After 36 days of waterlogging treatment, various responses were observed among the 17 test accessions (Fig. 1), and the survival rate of plantlets varied from 0 to 100% (Table 2). S7 and S15 exhibited clear symptoms of leaf necrosis, abscission, and stem rot within the first week. Unfortunately, neither cultivar survived beyond two weeks of waterlogging, indicating their high susceptibility to root hypoxia. As a result, the recovery treatment was limited to only 15 materials.

Fig. 1
figure 1

Representative pictures of 17 materials after 36 days waterlogging and 12 days recovery

Table 2 Survival percentages of 17 materials after 36 days of waterlogging treatment

S16 and S17 exhibited significant damage to their roots due to hypoxia, resulting in death rates of 80% and 75% respectively after waterlogging. This suggests that they are highly susceptible to waterlogging. However, S2, S3, and S5 performed the best under waterlogging stress, experiencing only minor damage and successfully maintaining all of their plants. This demonstrates their exceptional tolerance to this stressful condition. S4, S13, S12, and S14 showed intermediate sensitivity to root hypoxia, as damage symptoms appeared later compared to S16, and mortality rates were 50%, 30%, 24%, and 24%, respectively. Although some foliar symptoms were observed, the remaining plants exhibited moderate tolerance to waterlogging, with no mortality observed.

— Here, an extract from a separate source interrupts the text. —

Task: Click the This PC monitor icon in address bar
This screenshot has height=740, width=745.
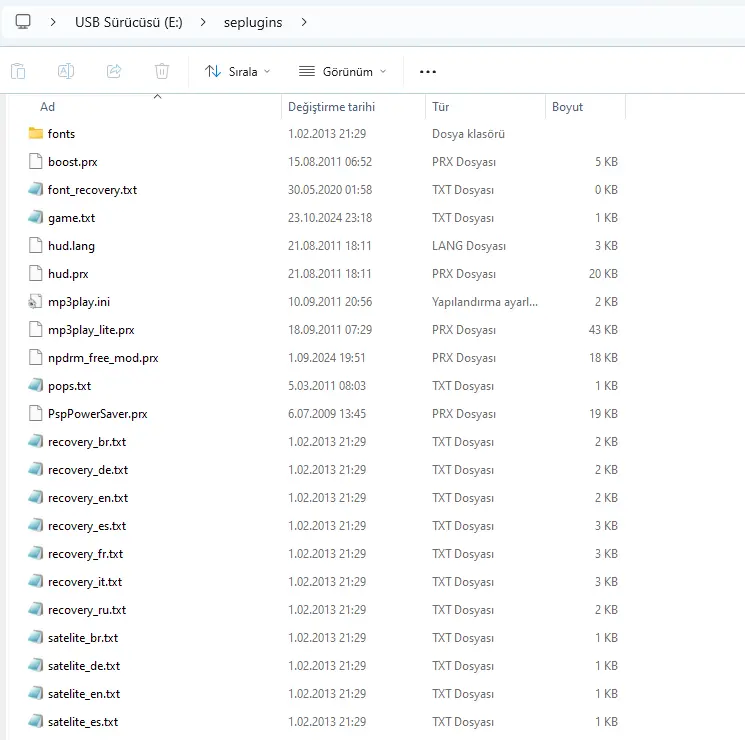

After 12 days of draining, the damage symptoms improved to varying degrees (Fig. 1). New buds appeared, leaf shape and color returned to normal, and even heights increased. Flower buds also appeared in all Hylotelephium plants, except for S7 (data not shown).

Adventitious root responses

Except for S7 and S15, which died early, vigorous adventitious roots had grown from the leaf scars in all species of materials, with a frequency ranging from 3 to 100% (Table 3). After 3–5 days of waterlogging, most Hylotelephium and Sedum specimens exhibited the presence of adventitious roots, while only a few adventitious roots were observed in all Phedimus specimens after 20 days. Hylotelephium also has more adventitious roots (more than 1) and a higher frequency (over 50%) compared to Sedum (which has approximately 3-20%, with a maximum mean of less than one of these structures per plant). Furthermore, the performance was subpar despite measuring the maximum length of the adventitious roots (3 cm) in S13.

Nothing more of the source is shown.